Bu ailevi canlandırmalar dışında sağ-sol çatışmalarıyla yansıtılanlar da diziye ilginçlik katıyordu. Yıllarla ve tepkilerle bağlantılı olarak onlar da duruldu. Bunların boşluğunu doldurmak için yeni karakterler gerekti. Kenan Bey ve Nihal yaratıldı. Ne var ki, Nihal’i Mete’ye aksiyon aracı olarak ölçülü kullanan senaryo Kenan Bey’de ipin ucunu kaçırdı. Onun üstünden gelişme çabasıyla Kenan Bey’e o kadar çok yüklenildi ki, gizemli bir geçmişten gelen bu karakter, zorlama sahnelerin mantıksızlığında yozlaşmaya başladı.

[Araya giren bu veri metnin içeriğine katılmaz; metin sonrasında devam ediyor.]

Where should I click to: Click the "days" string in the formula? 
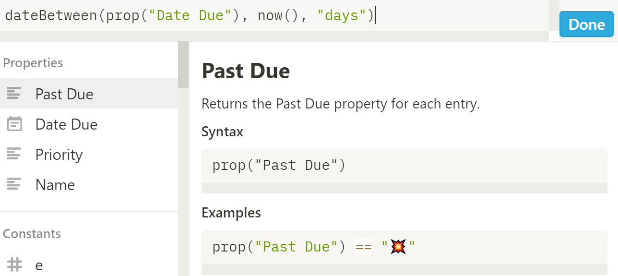coord(342,15)
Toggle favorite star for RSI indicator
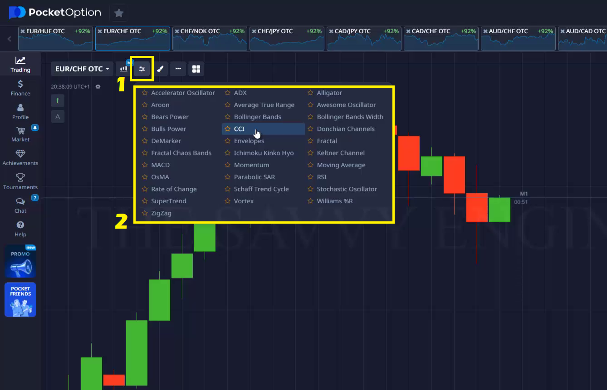Screen dimensions: 607x390 tap(310, 177)
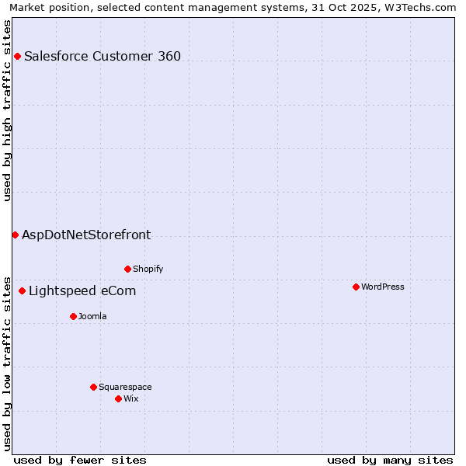The image size is (466, 466).
Task: Click the 'used by fewer sites' axis label
Action: pos(80,460)

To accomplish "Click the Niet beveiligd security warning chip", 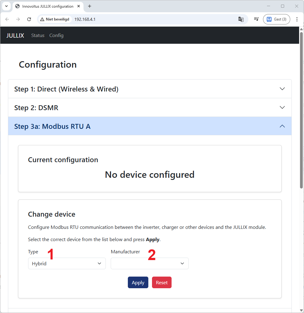I will tap(55, 19).
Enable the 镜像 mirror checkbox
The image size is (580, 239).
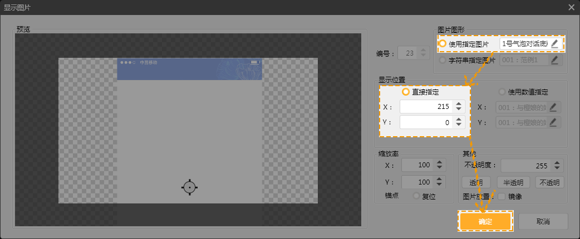pyautogui.click(x=502, y=196)
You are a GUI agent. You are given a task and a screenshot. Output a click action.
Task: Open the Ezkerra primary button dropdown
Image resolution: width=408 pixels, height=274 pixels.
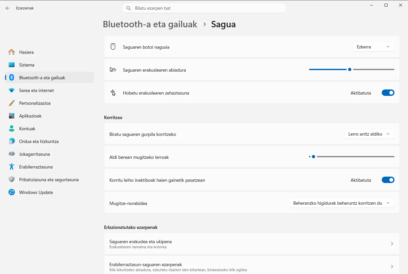[374, 47]
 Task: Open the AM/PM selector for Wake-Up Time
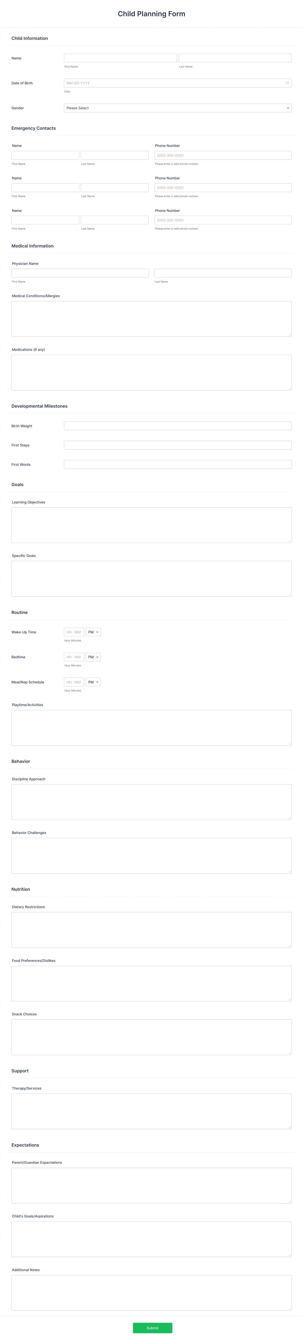point(93,632)
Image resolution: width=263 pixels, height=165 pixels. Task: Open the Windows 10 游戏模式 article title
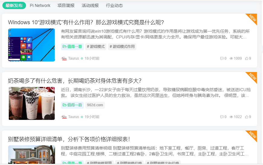click(86, 22)
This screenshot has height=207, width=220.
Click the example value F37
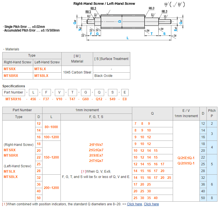pos(46,99)
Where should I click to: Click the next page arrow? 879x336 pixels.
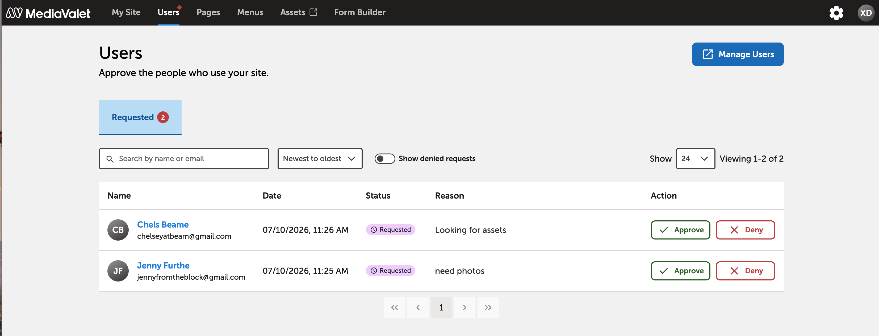tap(464, 307)
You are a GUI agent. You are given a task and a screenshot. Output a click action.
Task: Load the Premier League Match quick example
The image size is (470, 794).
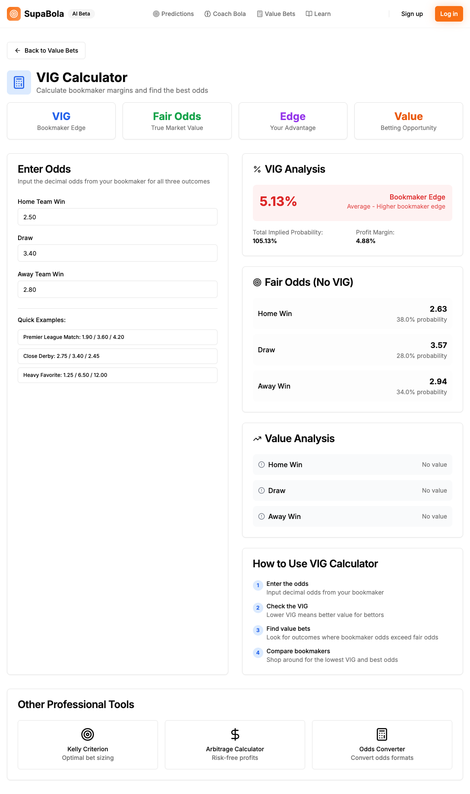pos(117,337)
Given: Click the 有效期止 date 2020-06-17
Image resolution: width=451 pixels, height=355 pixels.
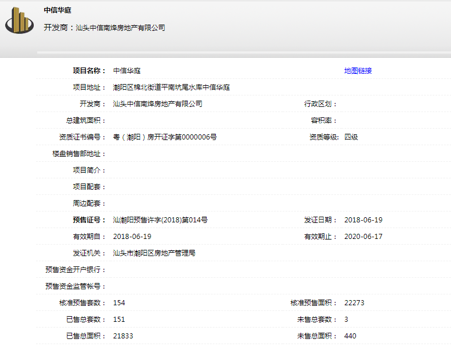Looking at the screenshot, I should (x=363, y=237).
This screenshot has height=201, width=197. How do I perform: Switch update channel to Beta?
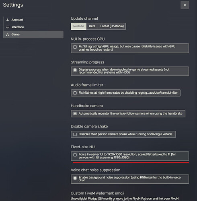92,26
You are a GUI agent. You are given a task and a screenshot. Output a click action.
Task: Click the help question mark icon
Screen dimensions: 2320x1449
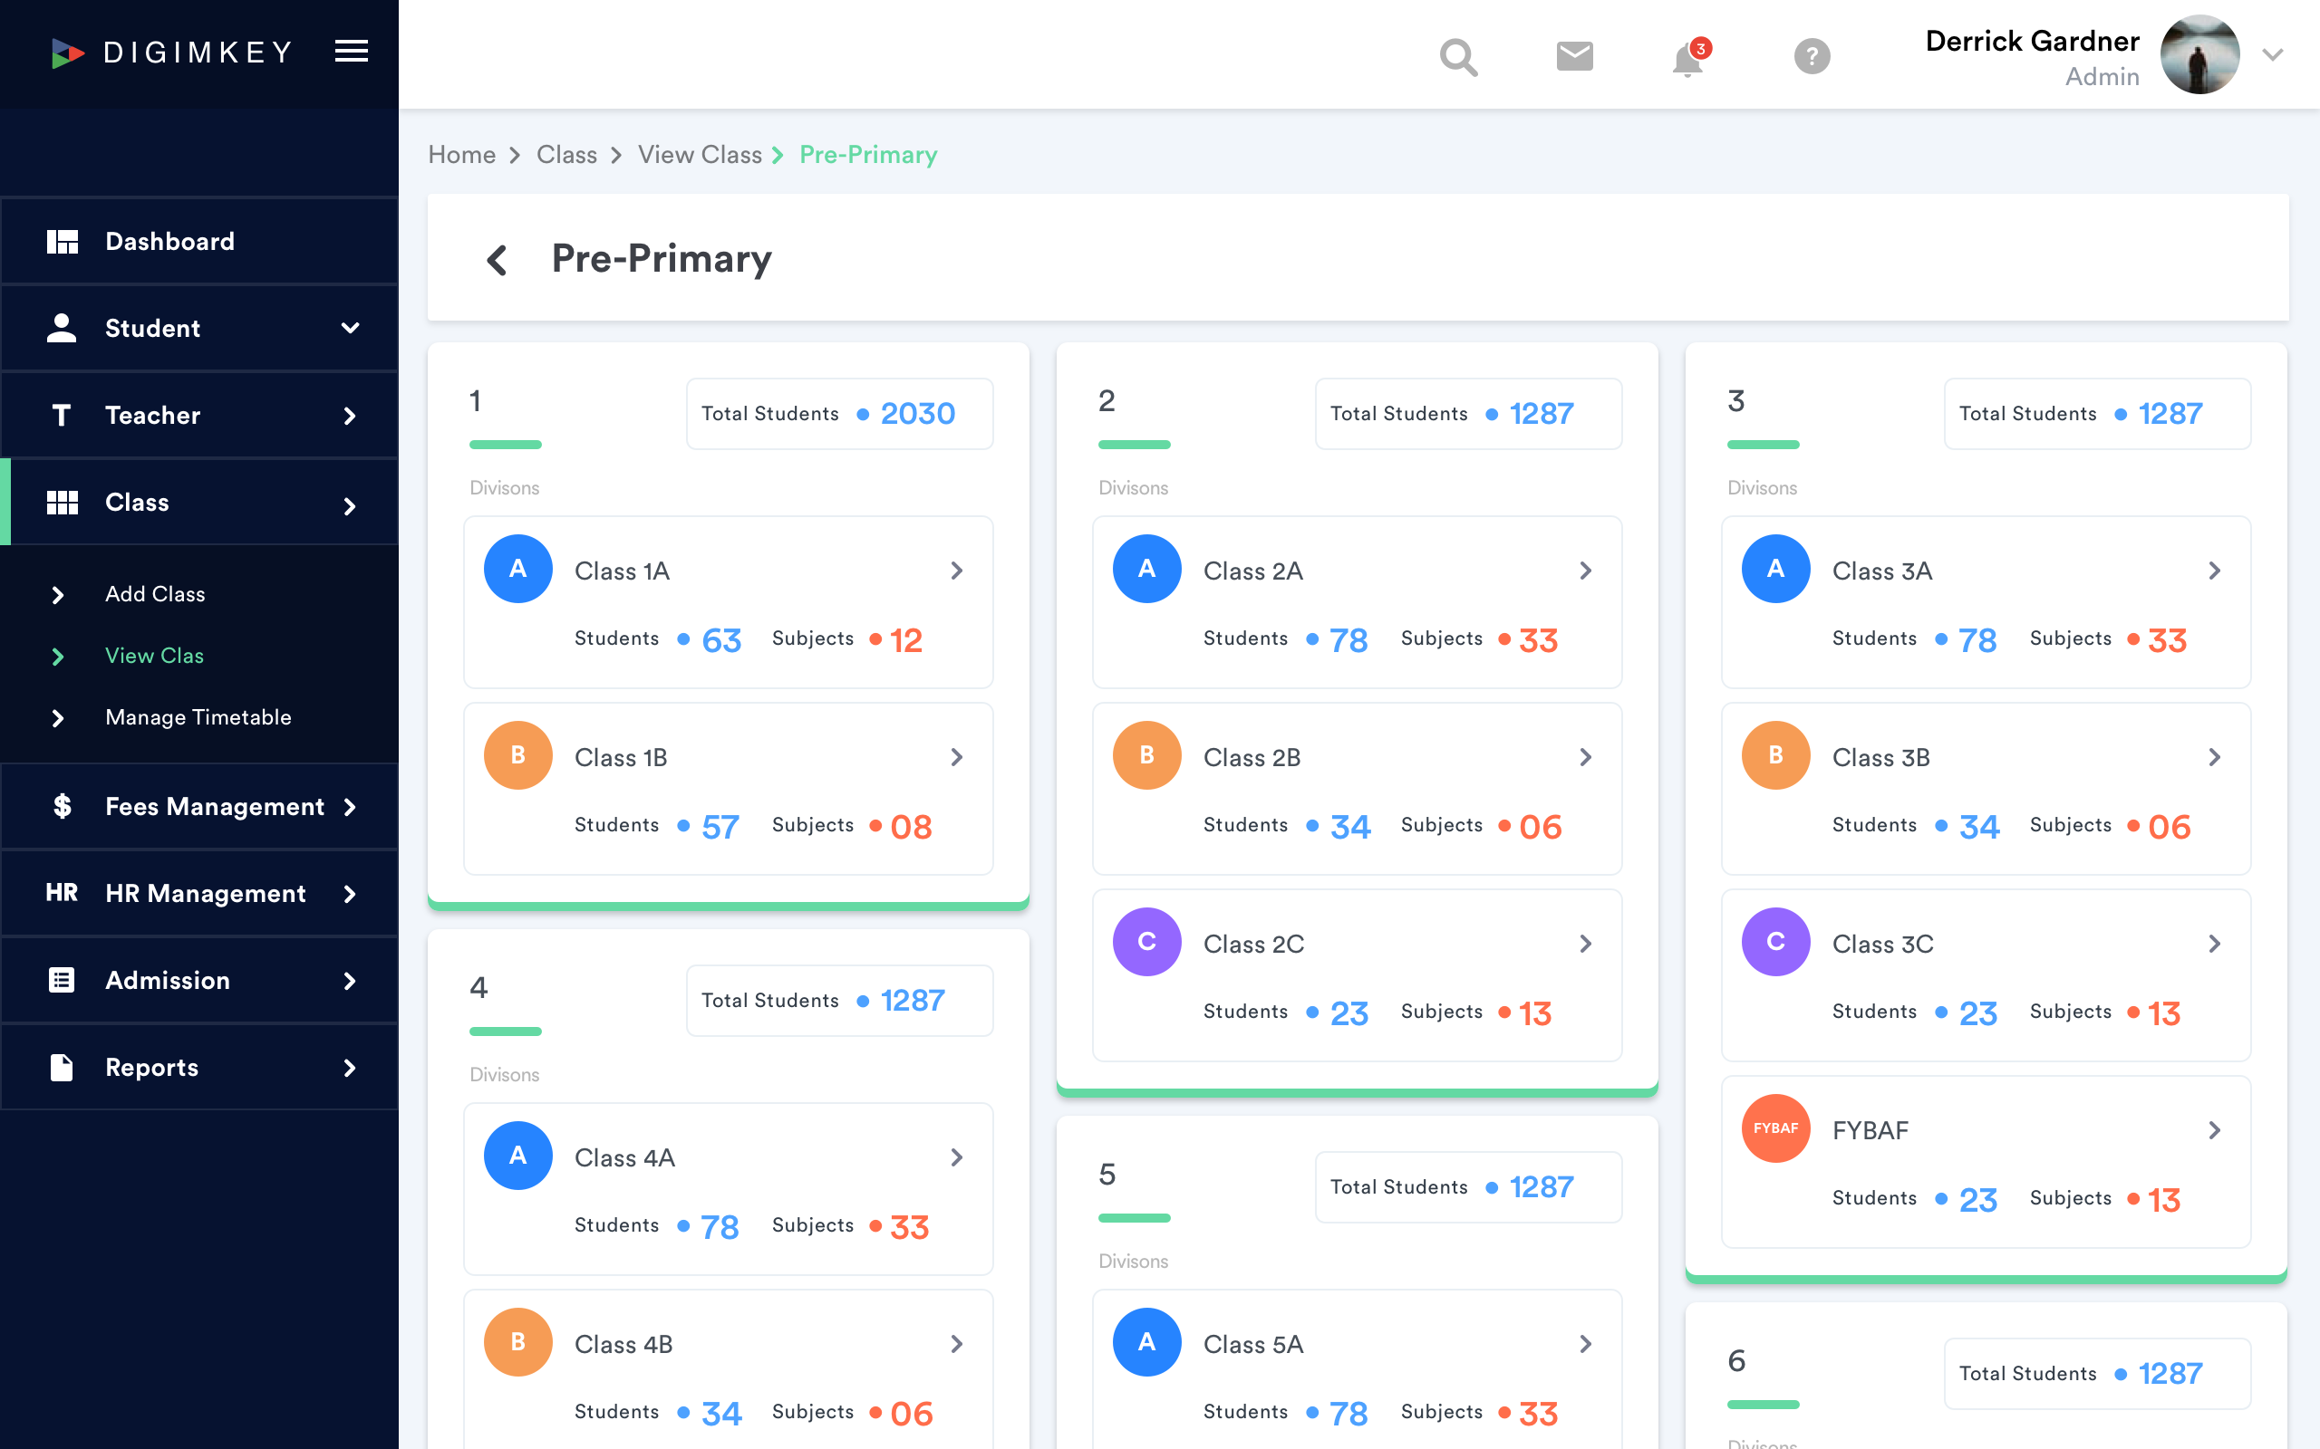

Holdingin tamamına sahip olmak için, mali ve hukuki düzeni allak bullak ederek anlamsızlıklar sergileyen Kenan Bey, karısının hisselerinin peşine düştüğü andan itibaren adeta Süpermen’e döndü. Çat orada- çat burada… Pat şirkette- pat Selma Hanım’ın yanı başında… Yani hangi kapının arkasına bakarsanız Kenan Bey çıkıyor karşınıza. Kim bir şey konuşacak olsa, kim bir yere gitse Kenan Bey peşinde. Selma telefona uzanır, Kenan Bey kapar elinden. Ali Kaptan biriyle konuşacak olur, Kenan Bey arkasında belirir. Adam değil radar mübarek. Herkesin ne yaptığını algılayıp yamacında bitiveriyor. Bu durumun izleyiciye heyecan vermekten ziyade konuyu sürüklemek için yapıldığı kesin. Ama sürekli hale getirilmesi yanlış ve bıktırıcı. Tıpkı, Mete’yle Nihal’in ekran başındakilere zamanı dar eden sorgu süreci gibi!
Uzun bakışmalar… ‘Dam, dam’ vurgularla yürek titretmeyi hedefleyen bir müzik… Tek tek her yüzü yakın plan verilmesi; sıra tamamlanınca baştan alınması… Zoraki bir titremeyle, şok halini yansıtmaya çalışan dili tutuk çocuk… Ve ‘Bu mu, yoksa bu mu’ sorgusuyla doldurulan zaman… Parmakla göstermeyi akıl eden sorgu memurlarının aklına nedense ‘Al oğlum yaz’ demek gelmez. Defalarca sorulur; ‘Bu mu yoksa bu mu’? Böylece tam beş dakika geçer. Beyinlere uzun uzun işlenen bu sorgu süreci bölüm sonu-bölüm başı verilir. Suskunluğun yürek tüketiminde akıllara takılan soru; Aylin tutkunu Doktor Tarık’la Soner’e musallat Doktor Gülay’ın hangi ara hastanede çalıştıkları olur. Performans yarışının olmadığı yıllarda doktorlar alabildiğine özgürmüş demek ki!
Karakterlerine sırayla hastane-hapishane arasında mekik dokutan ‘Öyle Bir Geçer Zaman Ki’, aksaklıklarına rağmen, mevcutlar arasında ‘iyi’ kategorisine giren dizilerdendi. Ama şimdi zorlamalar ve abartılı uzatmalarla işi sürüklemeye başladı. Bu tempoda giderse, düşüşe geçen izleyicisindeki kaybı her geçen hafta artar!